──────── Available data ────────
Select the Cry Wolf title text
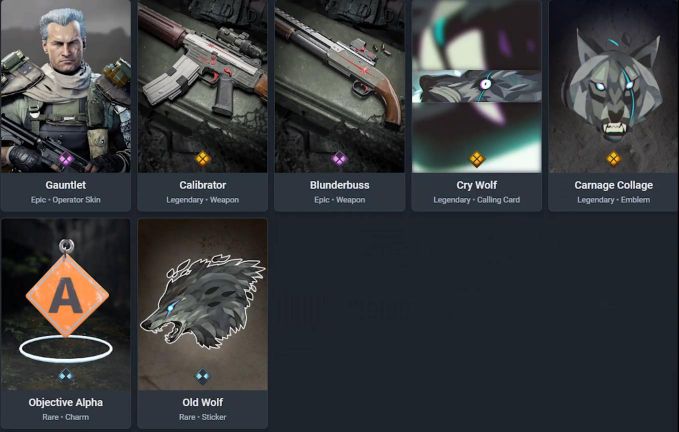Image resolution: width=679 pixels, height=432 pixels. click(476, 185)
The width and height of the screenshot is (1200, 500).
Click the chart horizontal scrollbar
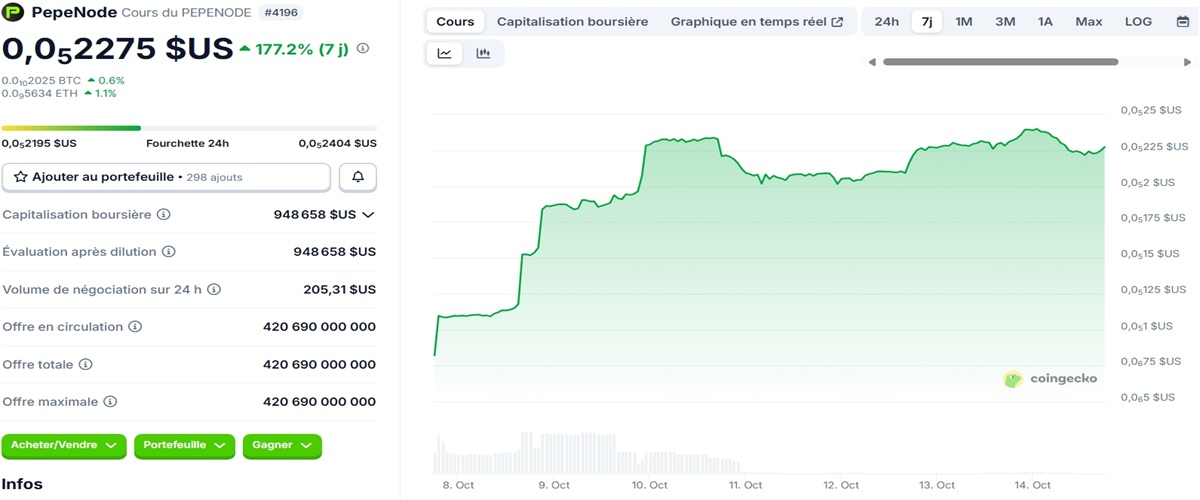1000,62
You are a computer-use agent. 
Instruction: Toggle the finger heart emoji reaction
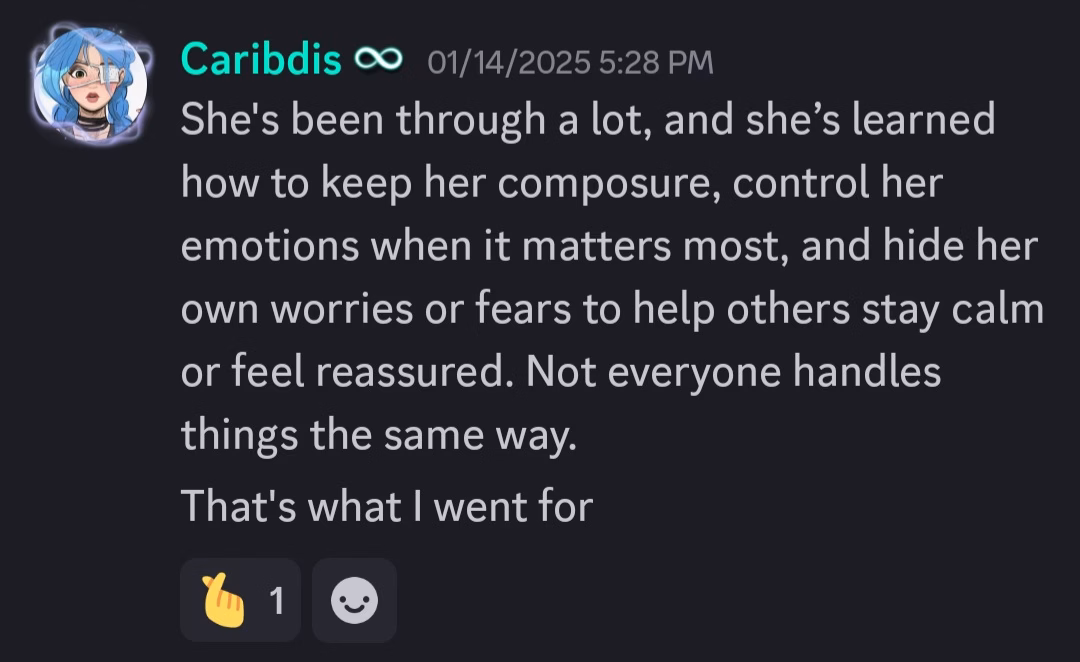click(x=240, y=600)
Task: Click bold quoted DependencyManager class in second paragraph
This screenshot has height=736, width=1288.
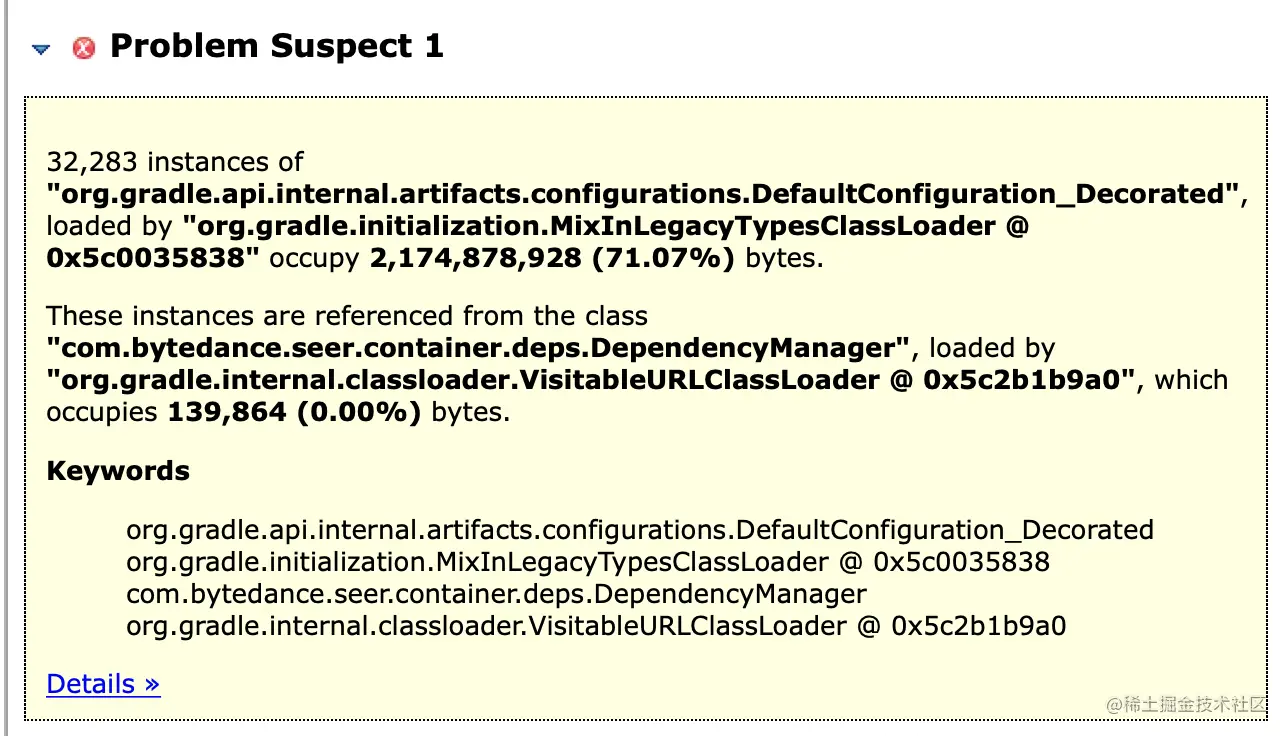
────────
# What to work on:
Count each line of the entries that holds the word "screenshot", then state the total and nothing more.

# Solution for this task:
2